People in the “Lower 48 (or 49)” who have never lived in Alaska are unde the impression that Alaskans get “free money” just for living here. And, they are right! But, don’t ever say that in front of most Alaskans. You will be called all sorts of names! So, if you can’t call it “free money” what would you call it? First, let’s explore what the Permanent Fund Dividend (PFD) is:
According to Wikipedia, a brief overview of it says: The Alaska Permanent Fund is a constitutionally established permanent fund managed by a state-owned corporation, the Alaska Permanent Fund Corporation (APFC)…. Shortly after the oil from Alaska’s North Slope began flowing to market through the Trans-Alaska Pipeline System, the Permanent Fund was created by an amendment to the Alaska Constitution. It was designed to be an investment where at least 25% of the oil money would be put into a dedicated fund for future generations, who would no longer have oil as a resource…. The Corporation is to manage for maximum prudent return, and not — as some Alaskans at first wanted — as a development bank for in-state projects. The Fund grew from an initial investment of $734,000 in 1977 to approximately $53.7 billion as of July 9, 2015.

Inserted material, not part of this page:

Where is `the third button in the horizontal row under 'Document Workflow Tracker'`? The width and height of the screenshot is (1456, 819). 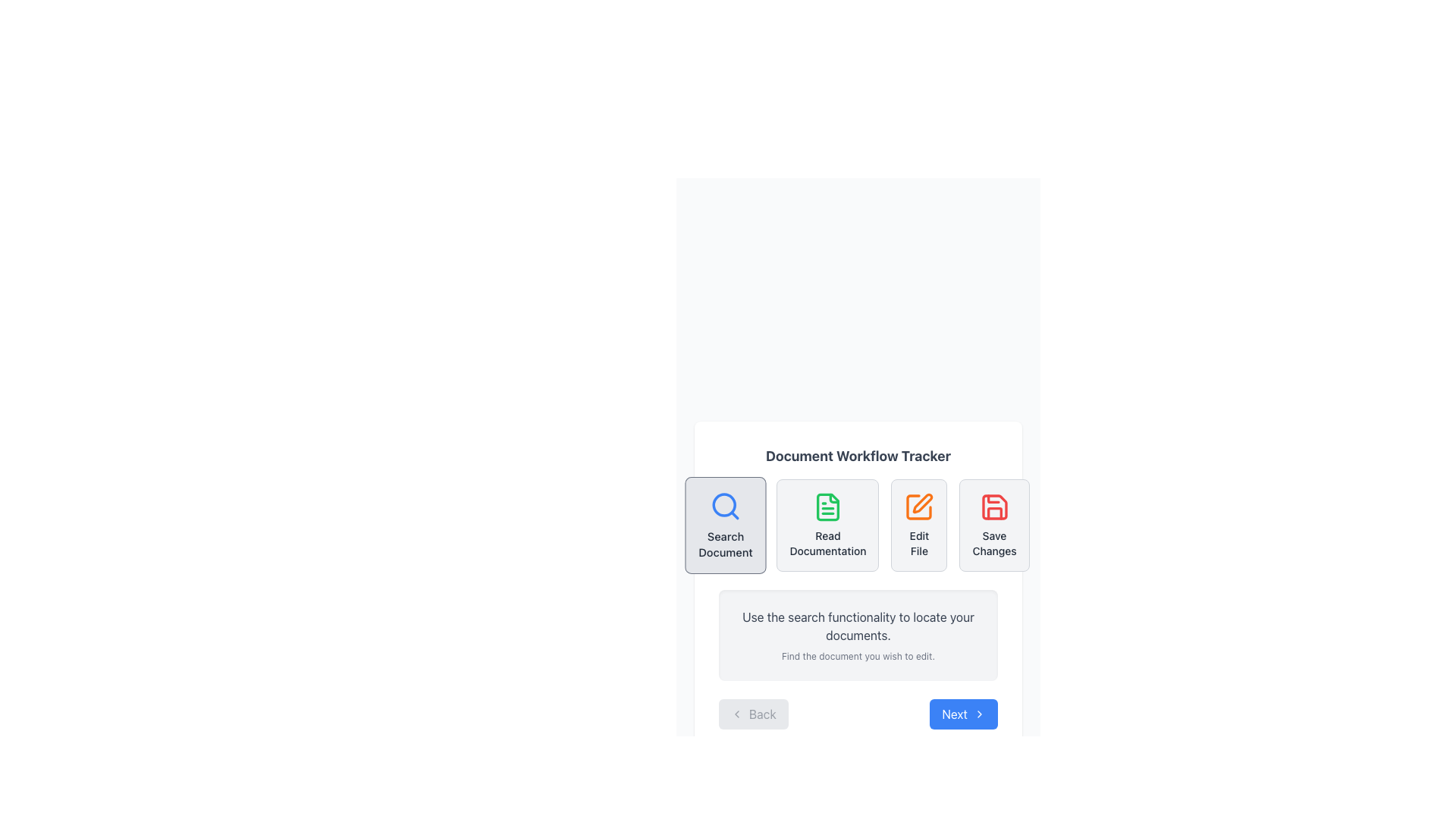
the third button in the horizontal row under 'Document Workflow Tracker' is located at coordinates (918, 525).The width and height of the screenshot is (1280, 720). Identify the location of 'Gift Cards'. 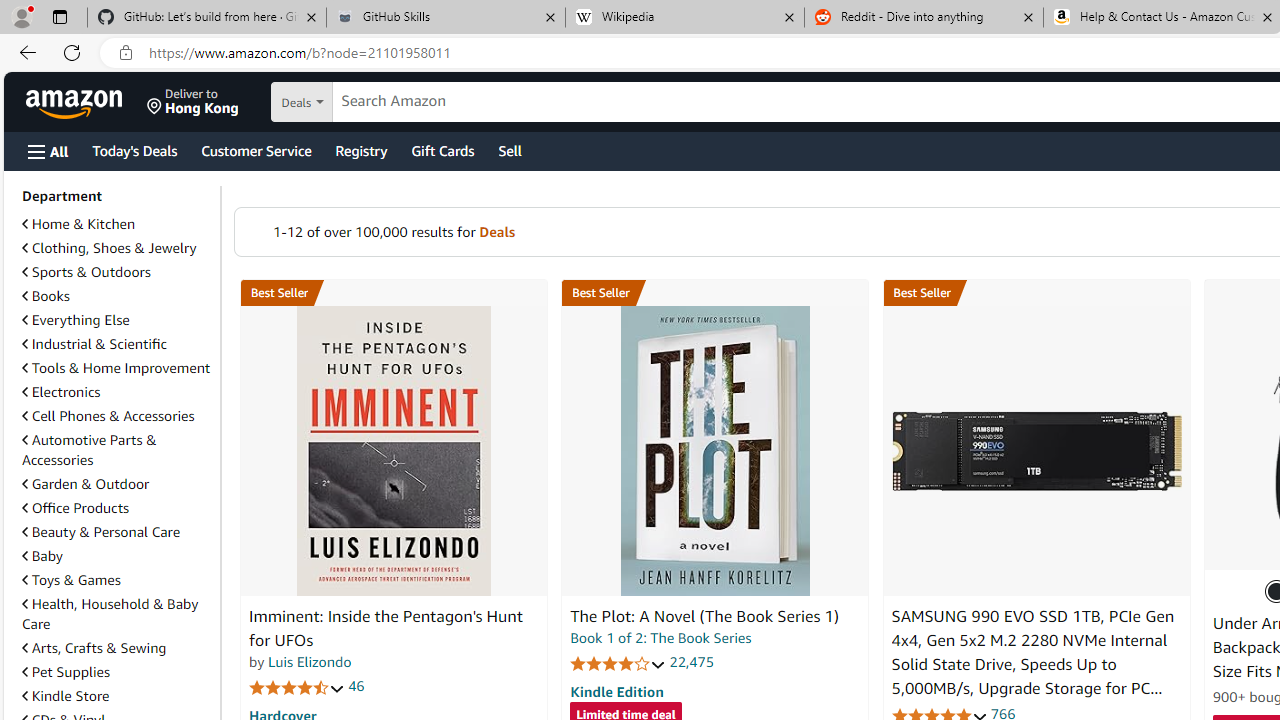
(441, 149).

So, as it states, the PFD was essentially a way of “buying out” all present and future Alaskan land owner rights to oil found in the state. That also means that EVERY eligible Alaskan receives this payment every year, whether they own land or not. The payment amount has ranged from around $330 to as much as $3,200 (with a special payment added thanks to Sarah Palin).
This sounds like a socialist benefit to me. Of course, I support it 100%!! But, when I posted on Facebook stating that the PFD was a socialist benefit, you can imagine the types of responses I received from the people of a REALLY Red State. It is interesting the differing opinions that surfaced.
In another question I posed to this group — with regard to an investment made by the Alaska Permanent Fund Corporation in an out-of-state seed company — I asked if they would have rather seen the money spent:
- On a higher PFD that year
- Local, year-round farms as an investment in the future
- The investment in the seed company
Even though there were only a few responses, you can see there is a close divide between investing that $100m in a cash payout to the people and improving food security for Alaskans. Now, consider this: In 2016, the PFD total payment to the people was $651,529,880.18. So, if there was an extra $100m added to that, the max benefit for each person who received a PFD that year would have been about $156. Believe me, that is chump change up here. BUT, if the corporation had invested in the local farms for year-round production, the amount saved by Alaskans on fresh produce at the store and create an surplus supply that could have been EXPORTED from the state. Exports are something this state severely lacks.
I could not find details of the investment with the seed company that the money actually went to. So, I can not speak to the matter of whether or not the investment in the out-of-state seed engineering company is a more sound financial move for the state’s economy. But, I can assure you that the trickle-down effect of spending $100m to create indoor farms will increase the state’s prosperity both directly and indirectly. From savings on healthcare costs due to better access to fresh food all the way to the aforementioned export potential, it should be the next diversification move the state makes. And, the SOONER, the BETTER!